A spokesman for U.S. Special Operations Command (USSOCOM) has provided statements to publications in New Hampshire and Oregon indicating that information regarding domestic drone activities provided by Public Intelligence is inaccurate, despite confirmations from the offices of two U.S. Senators. Following our publication last week of a map of current and proposed Department of Defense drone activities within the U.S., several journalists with local publications around the country wrote articles regarding drone activities that were listed in their area. David Brooks of the Nashua Telegraph wrote about the listing of New Hampshire’s Mt. Washington as the site of a USSOCOM drone activity involving small unmanned aerial vehicles including the Raven and Wasp. Corey Pein of the Willamette Week wrote about a planned USSOCOM drone activity in Portland that was listed as utilizing the same types of drones.

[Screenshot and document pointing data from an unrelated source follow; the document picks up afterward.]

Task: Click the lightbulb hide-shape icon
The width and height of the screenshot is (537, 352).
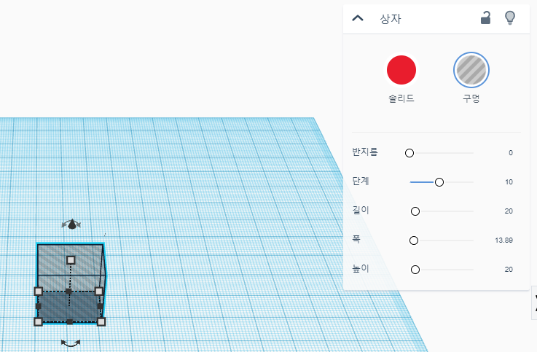Action: pyautogui.click(x=510, y=17)
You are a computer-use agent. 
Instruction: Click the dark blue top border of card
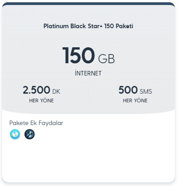tap(89, 4)
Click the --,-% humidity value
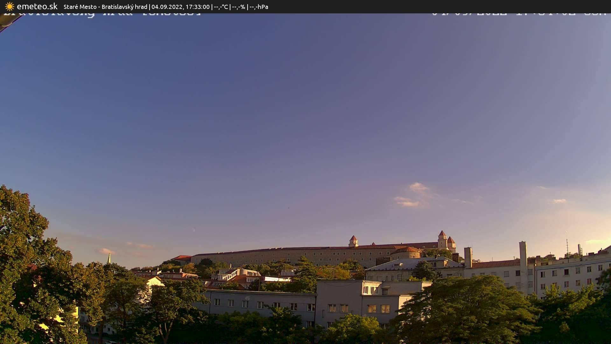The width and height of the screenshot is (611, 344). click(x=240, y=6)
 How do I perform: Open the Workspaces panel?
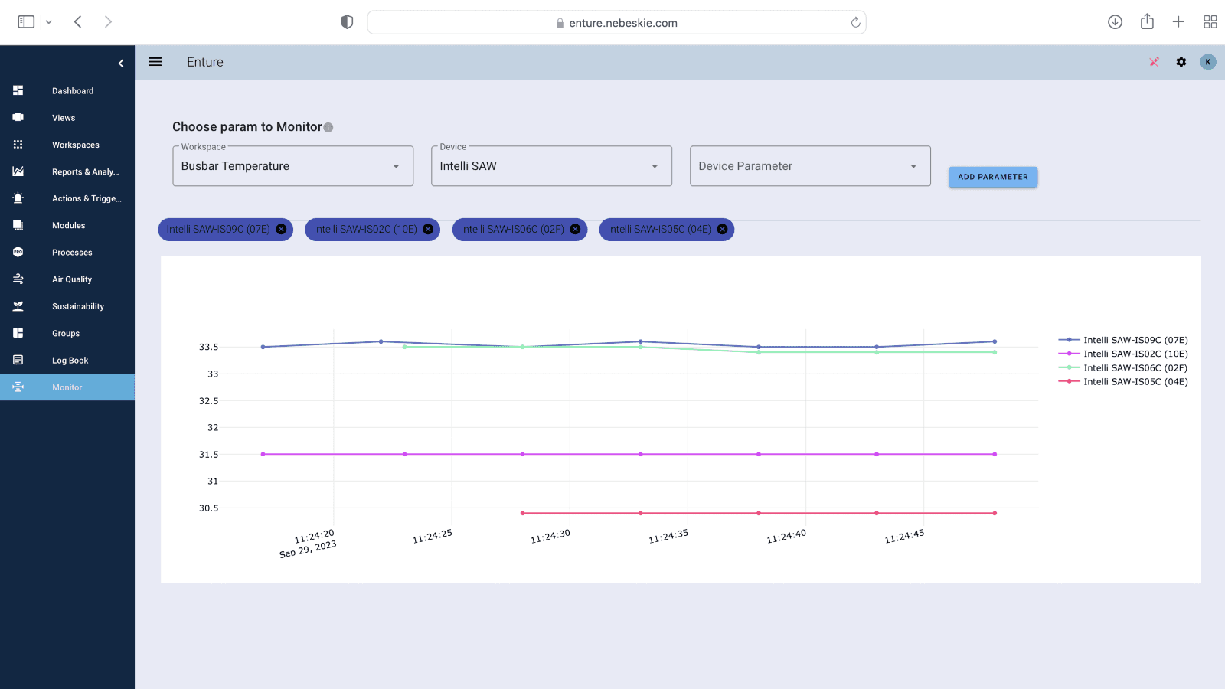click(x=75, y=145)
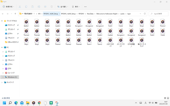Switch to details list view icon
170x106 pixels.
point(165,98)
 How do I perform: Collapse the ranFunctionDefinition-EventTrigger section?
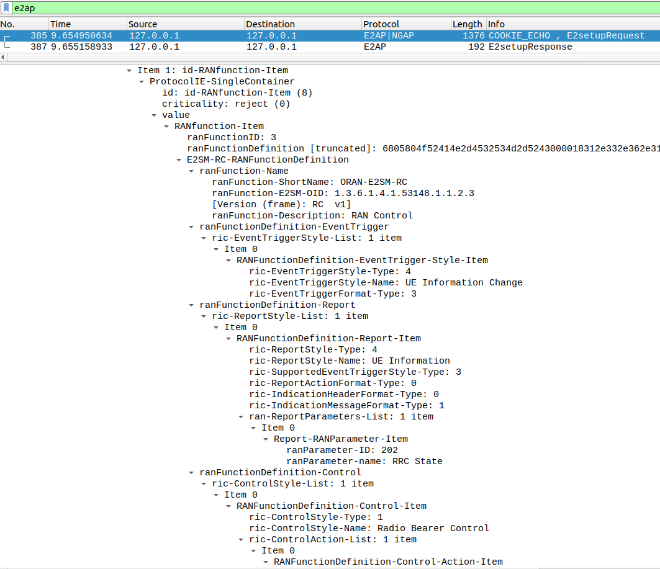(x=191, y=226)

When each of these reporters contacted USSOCOM for information on the drone activities in their area, a spokesman stated that the information provided in our map, which was constructed from several public U.S. Air Force presentations from 2010 and 2011, was incorrect. The spokesman, deputy public affairs officer Ken McGraw, went so far as to tell the Willamette Week that “U.S. Special Operations Command does not have nor will it have [a drone] base in Portland.” McGraw provided the Nashua Telegraph with a nearly identical statement that USSOCOM “does not have a [drone] base in Mt. Washington” and added that “US Special Operations Command does not issue the Raven or Wasp. Those two UAVs are Army pieces of equipment.”
Both of the statements provided by USSOCOM have now been found to be demonstrably false following further investigation of public documents and confirmations of drone activities from the offices of two U.S. Senators. In New Hampshire, a local newspaper has now confirmed with the office of Senator Kelly Ayotte that in 2010, Navy Special Operations Forces utilized areas around Mt. Washington to conduct training operations using Wasp and Raven drones. David Brooks of the Nashua Telegraph was further able to confirm via Army Lt. Col. James Gregory that similar exercises were also conducted in 2009 using the same types of drones.
In Oregon, the Willamette Week was able to confirm with the office of Sen. Ron Wyden that drones are currently stored in Portland for several military units in the area. Though the location is not primarily used as a launch site, the spokesman for Sen. Wyden’s office stated that “in the event of a natural disaster or other legitimate need” drones could be flown out of Portland. An April 2012 report to Congress on the DoD’s use of drones lists 110 sites around the country that are described as “potential UAS [unmanned aircraft systems] basing locations” along with the proposed drones that will be flown at each of the locations. The list includes several sites in Oregon, including Portland which is specifically listed as being under the control of USSOCOM and utilizing Wasp, Raven and Puma AE drones.
While some of the confusion surrounding the military’s domestic use of drones is likely due to terminological issues, such as what constitutes a drone base as opposed to an activity, these issues should not prevent the military from providing accurate information when queried by members of the press. In each of the statements provided by USSOCOM, their involvement in domestic drone activities is denied or misrepresented, preventing any meaningful exchange from taking place. If the military wishes to counter controversy from the increasing integration of drones into domestic airspace, then it may help to not make statements to press that are inaccurate or disproved by publicly available congressional reports.